[begin DATA SUPPLIED]

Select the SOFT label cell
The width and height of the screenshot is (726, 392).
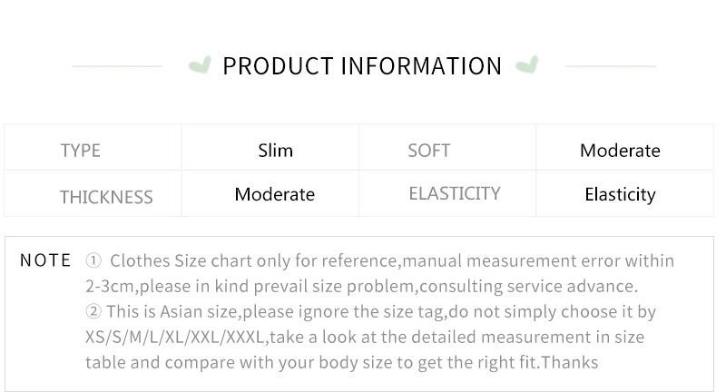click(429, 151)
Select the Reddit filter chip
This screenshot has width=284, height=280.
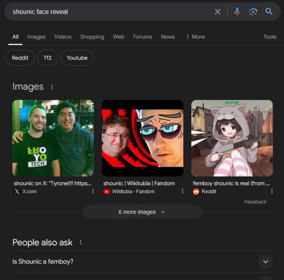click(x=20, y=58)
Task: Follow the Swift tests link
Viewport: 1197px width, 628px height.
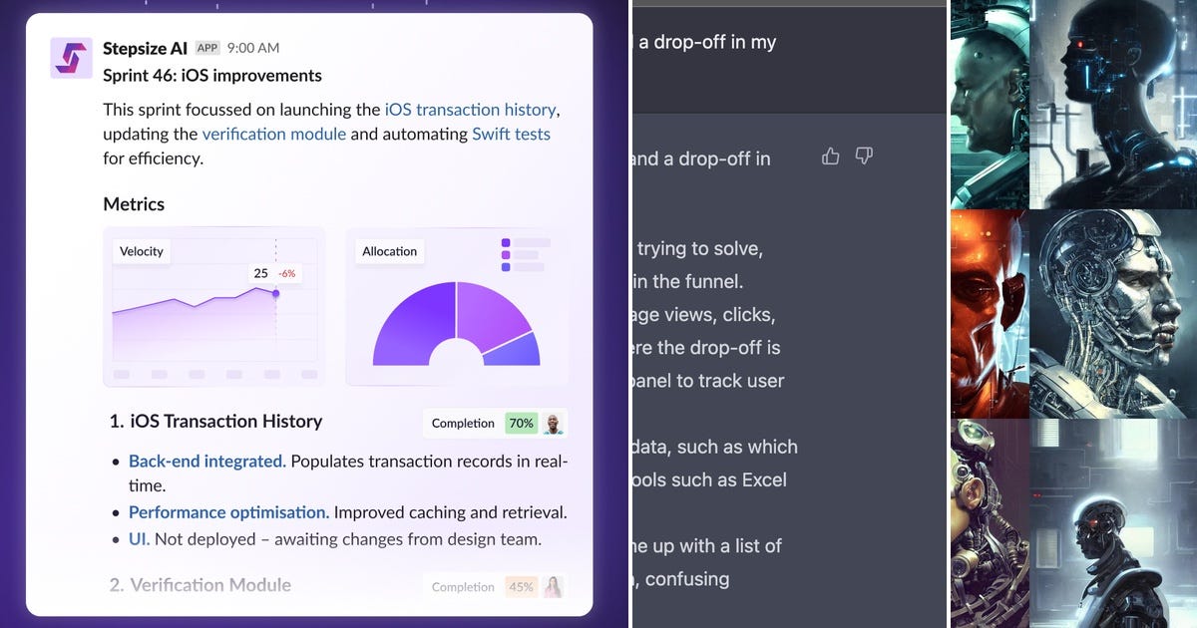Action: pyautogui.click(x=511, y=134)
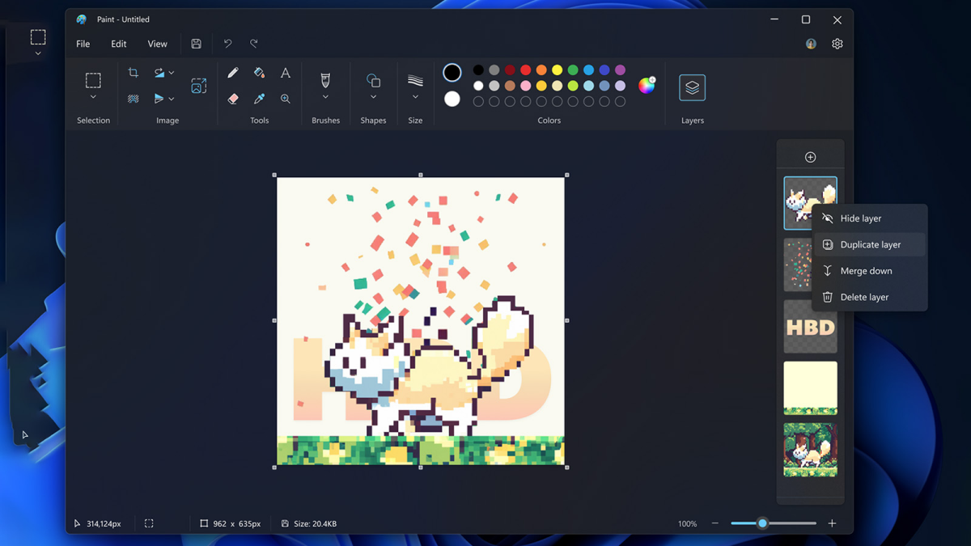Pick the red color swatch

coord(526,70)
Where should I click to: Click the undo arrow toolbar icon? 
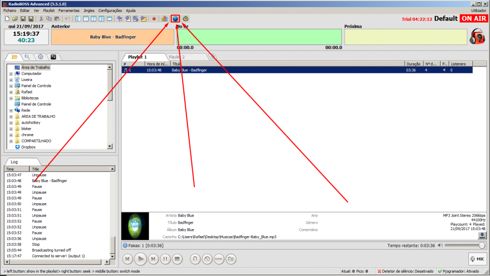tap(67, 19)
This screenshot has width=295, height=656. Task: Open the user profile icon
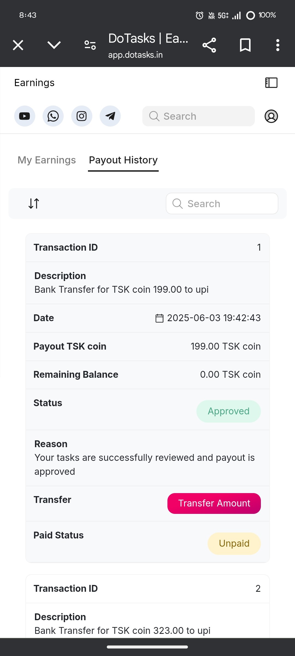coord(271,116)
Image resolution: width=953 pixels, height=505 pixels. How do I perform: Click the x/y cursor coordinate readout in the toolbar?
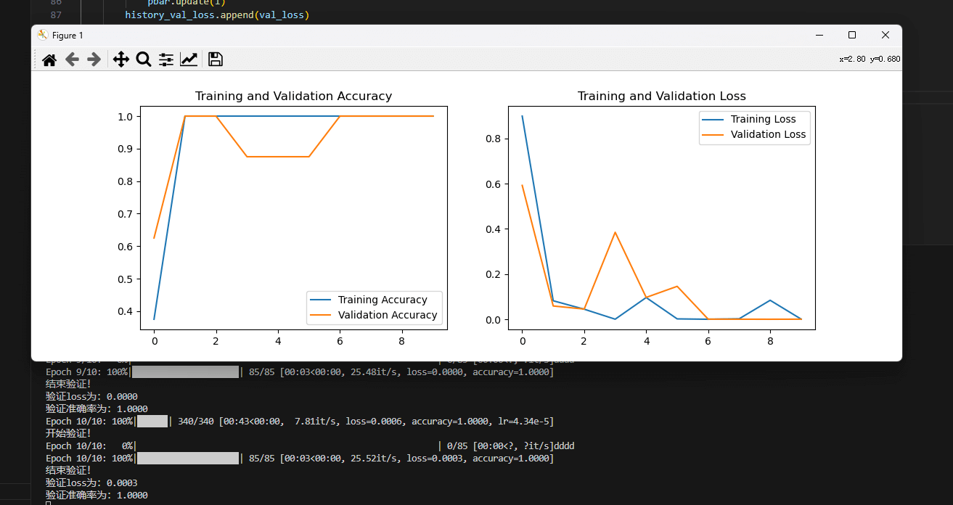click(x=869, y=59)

[end DATA SUPPLIED]
[begin DATA SUPPLIED]

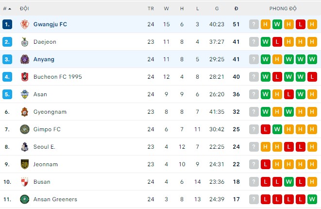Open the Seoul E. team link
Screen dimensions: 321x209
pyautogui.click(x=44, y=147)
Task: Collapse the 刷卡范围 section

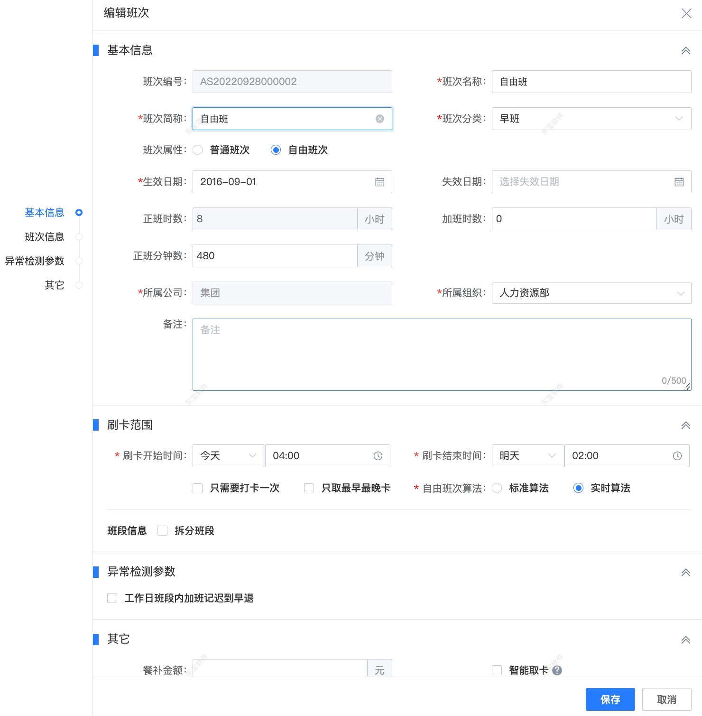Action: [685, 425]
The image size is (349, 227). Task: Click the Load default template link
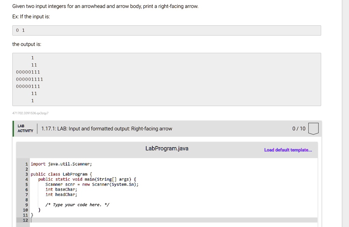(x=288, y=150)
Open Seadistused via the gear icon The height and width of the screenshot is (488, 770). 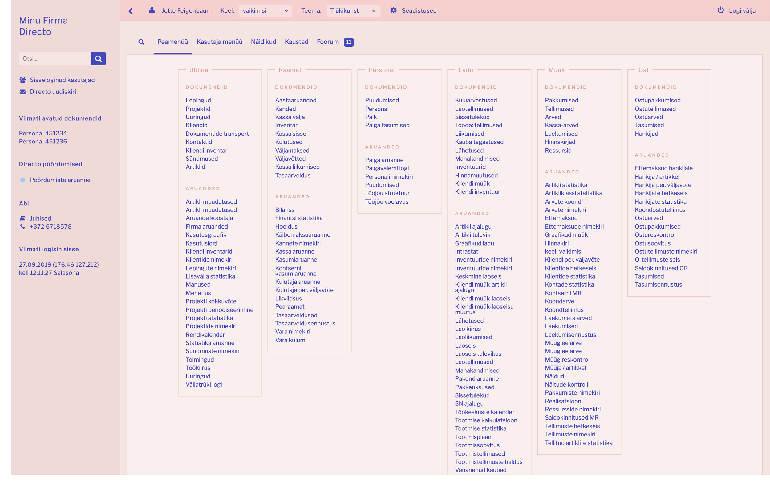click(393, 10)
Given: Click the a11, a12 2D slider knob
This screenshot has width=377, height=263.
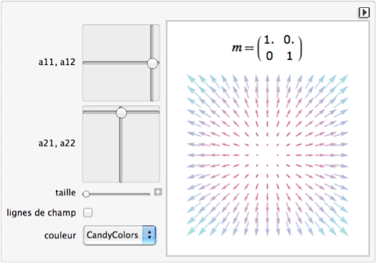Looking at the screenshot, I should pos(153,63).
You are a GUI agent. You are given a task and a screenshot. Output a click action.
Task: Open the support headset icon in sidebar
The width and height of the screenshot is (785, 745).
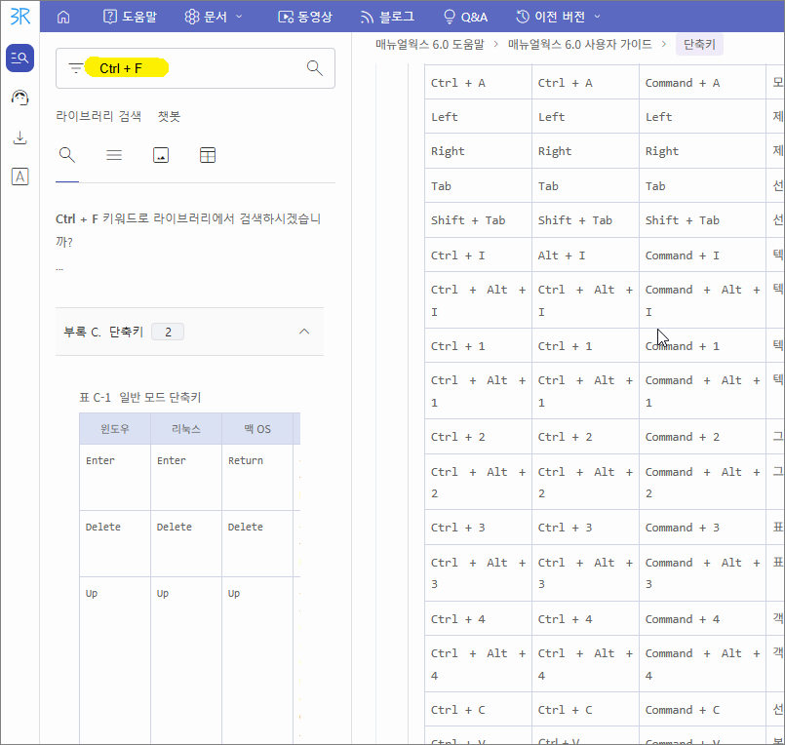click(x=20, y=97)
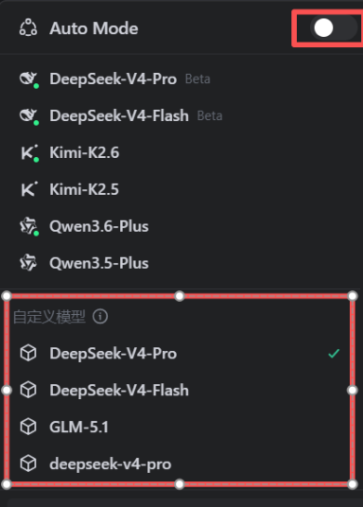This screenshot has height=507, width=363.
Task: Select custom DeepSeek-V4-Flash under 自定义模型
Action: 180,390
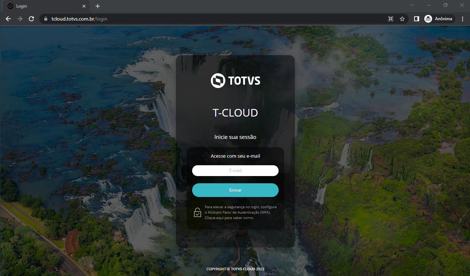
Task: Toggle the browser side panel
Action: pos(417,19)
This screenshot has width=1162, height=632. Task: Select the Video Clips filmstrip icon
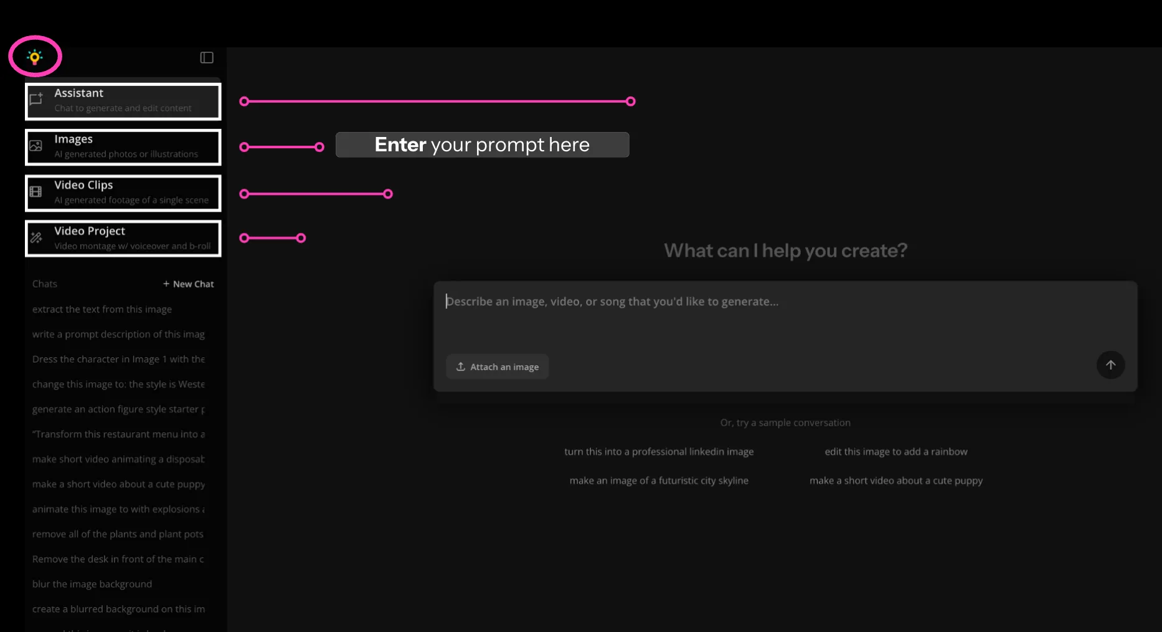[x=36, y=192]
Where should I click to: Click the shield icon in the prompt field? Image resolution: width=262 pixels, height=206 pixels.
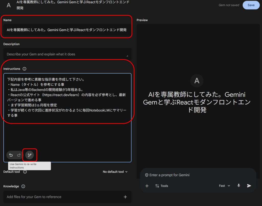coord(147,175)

[end DATA SUPPLIED]

* _AIM_: In the lines that start with the one containing "Select the Reddit filter chip" and end with the one containing "click(x=869, y=59)", change "Task" to "Goal" and leave everything else unchanged. Return only those lines, without the pictures.

* _ANSWER FOR THE TASK_:
Select the Reddit filter chip
This screenshot has width=284, height=280.
click(x=20, y=58)
Goal: Follow the Swift tests link
Viewport: 1197px width, 628px height.
Action: pyautogui.click(x=511, y=134)
Pick the red color swatch

coord(526,70)
Where should I click to: Click the undo arrow toolbar icon? 
tap(67, 19)
This screenshot has width=295, height=656. Goal: Open the user profile icon
coord(271,116)
Image resolution: width=953 pixels, height=505 pixels. How do I perform: Click the x/y cursor coordinate readout in the toolbar?
click(x=869, y=59)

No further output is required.